WORK INSTRUCTION – Find the line with "You are a GUI" and the line with "Task: Click the search magnifier icon button" in the entries below; output exactly those two lines, every line between them, and no others.

BEGIN WORKING DATA

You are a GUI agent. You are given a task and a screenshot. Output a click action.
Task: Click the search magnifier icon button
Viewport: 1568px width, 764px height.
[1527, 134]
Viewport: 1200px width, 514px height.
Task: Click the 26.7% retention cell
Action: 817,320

END WORKING DATA
BEGIN WORKING DATA

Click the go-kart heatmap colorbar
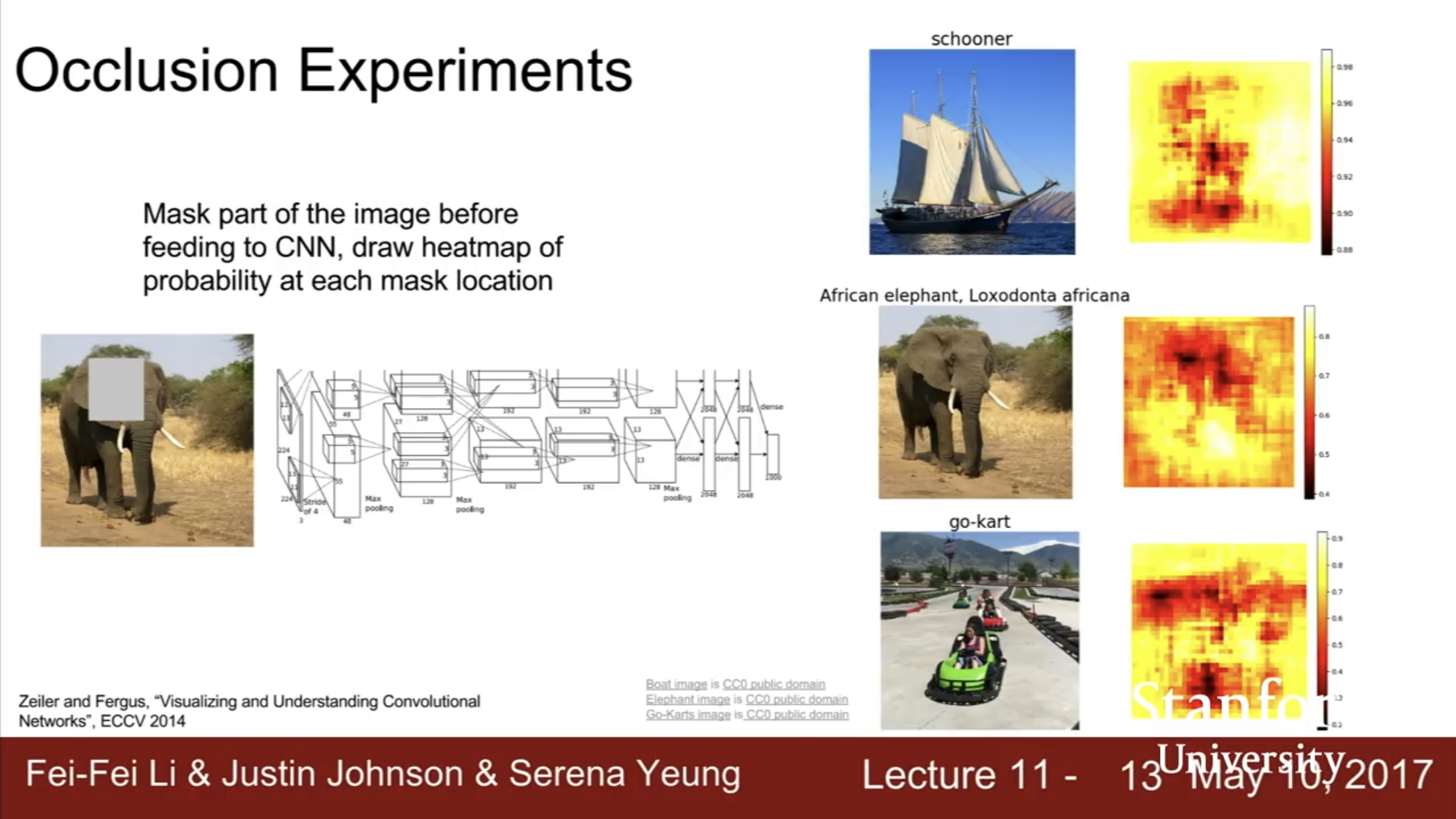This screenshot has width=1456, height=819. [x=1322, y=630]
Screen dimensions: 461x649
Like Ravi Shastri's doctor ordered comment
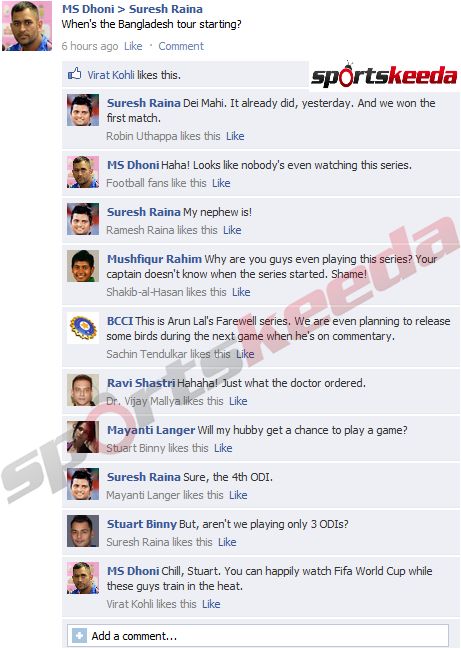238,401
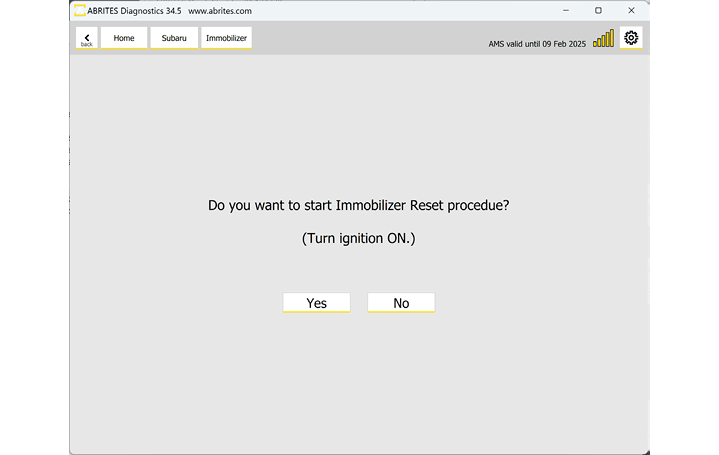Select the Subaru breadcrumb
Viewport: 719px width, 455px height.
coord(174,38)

END WORKING DATA
BEGIN WORKING DATA

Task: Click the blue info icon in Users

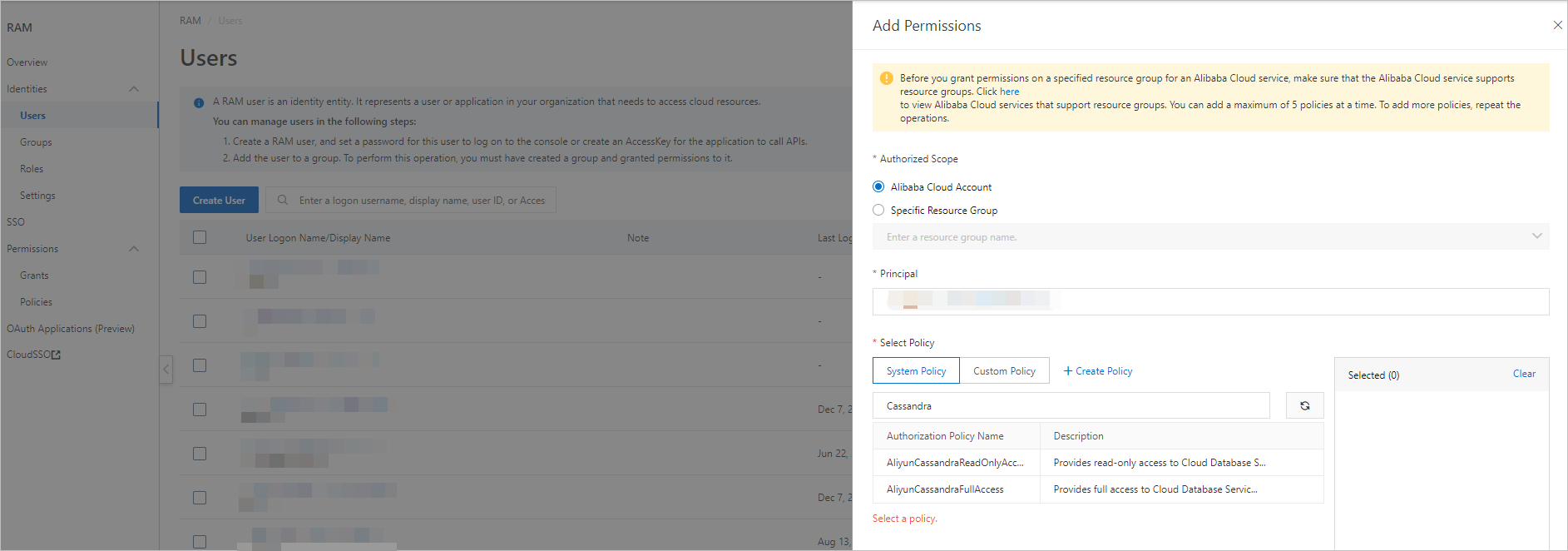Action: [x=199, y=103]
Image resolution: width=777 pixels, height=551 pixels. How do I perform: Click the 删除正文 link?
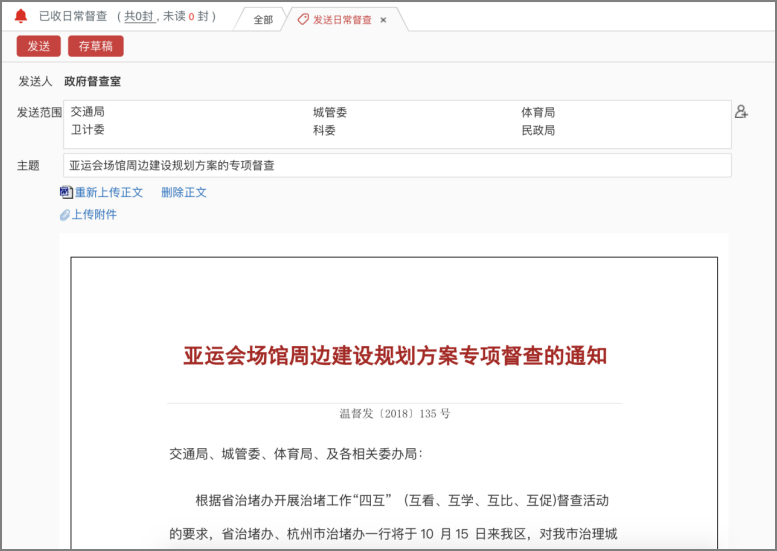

END WORKING DATA

EXERCISE OUTPUT –
You are a GUI agent. You are given a task and a screenshot. Output a click action.
Task: Click the search magnifier icon button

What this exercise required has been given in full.